I trained a xgb ranker in python, and I want to manually insert a tree to it. Is it possible?

thank you

jiaming · November 18, 2020, 12:27pm

You can save a JSON model and modify it.

galnaamani · November 18, 2020, 12:42pm

Thanks for the answer!
But then can I load it back and do predictions with ‘predict’ in order to check its behavior? How do I load it?

jiaming · November 18, 2020, 3:10pm

You can use save_model and load_model with json file extension. See tutorial in doc for detailed explanation. As long as your modification complies to the model schema, xgboost wouldn’t know about your modification.

galnaamani · November 23, 2020, 7:47am

But when I use save_model the json is not readable, and the readable option (i.e. Booster.dump_model) can’t be loaded back … is there any tool to work with it? How can I read it or how can I load a readable one?

hcho3 · November 23, 2020, 8:09am

What do you mean by JSON not being readable? Can you be more specific?
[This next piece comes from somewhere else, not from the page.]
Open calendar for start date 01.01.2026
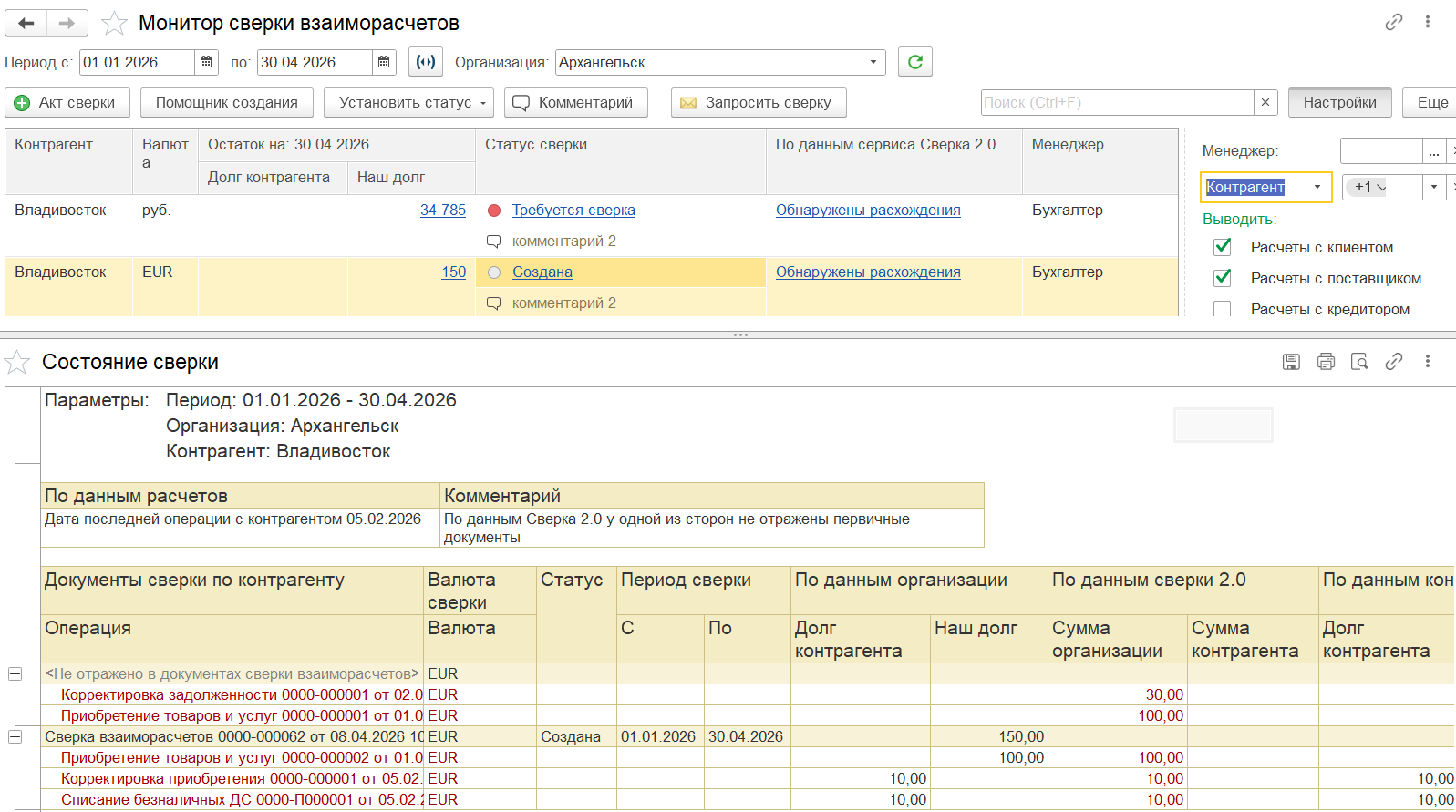1456x812 pixels. pyautogui.click(x=206, y=62)
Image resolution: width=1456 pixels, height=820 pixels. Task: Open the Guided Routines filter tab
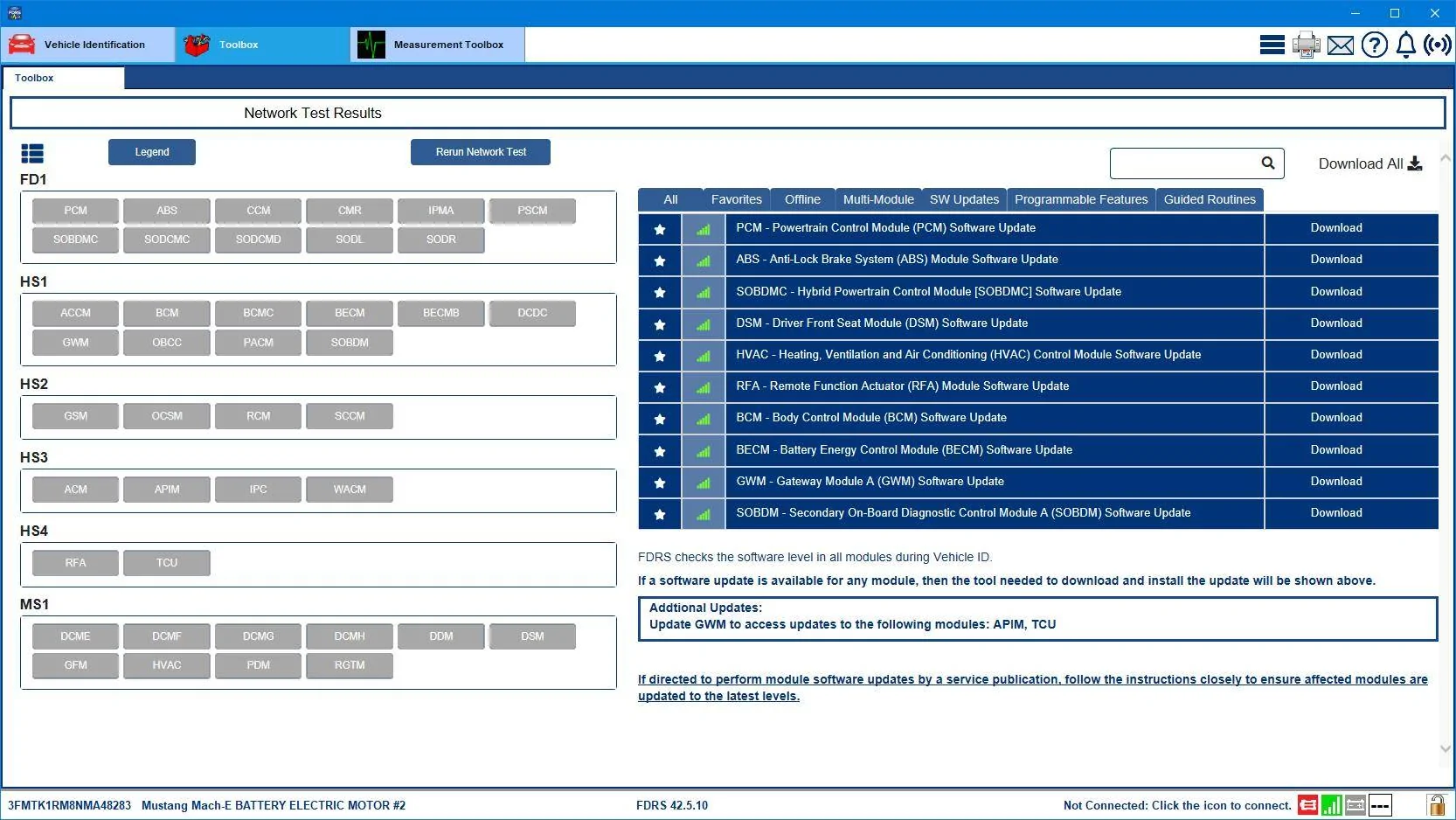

galnaamani · November 23, 2020, 8:14am

Yeah, when I save it with save_model I get some encoded code which I don’t know how to read (or more specifically how to add trees to it):

7724 bf00 0000 0000 0000 003b 4b62 4540

whereas in the Booster.dump_model I get something I can understand:

{ "nodeid": 0, "depth": 0, "split": "rel_log_rated_orders_by_stemmed_alphabetized_search_query", "split_condition": 0.822961092, "yes": 1, "no": 2, "missing": 1, "children": [

hcho3 · November 23, 2020, 8:17am

Did you specify the JSON extension when calling save_model? It looks like you got the binary format, not JSON format.

bst.save_model('model.json')

hcho3 · November 23, 2020, 8:16am

Also make sure you are using XGBoost version 1.0.0 or later.

galnaamani · November 23, 2020, 2:58pm

Thank you very much! Updating the version worked!

Follow-up questions - I see that the trees (each tree in bst_json['learner']['gradient_booster']['model']['trees']) are described with a dictionary:

is “default_left” describing the direction in which the missing_values go?
The “split_conditions” correspond to the score the model gives all the leaves if I understand correctly? Though when I actually perform the prediction I get these values multiplied by a constant. For example for a model with only 1 tree I see:
final_score = bst_json['learner']['learner_model_param']['base_score'] + constant * split_conditions of the leaf my sample fell in
How is this constant calculated?

Edit: after some trials and errors I realized the leaf value is not in base_weights but rather in the split_conditions list. I edited the message accordingly

hcho3 · November 23, 2020, 4:28pm

Yes
There should be no such constant. If you are using reg:squarederror, the final score should be base_score + split_condition. If the objective is binary:logistic, the final score is sigmoid(base_score + split_condition).

galnaamani · November 23, 2020, 4:59pm

You are right I was with binary:logistic!
Thank you a lot!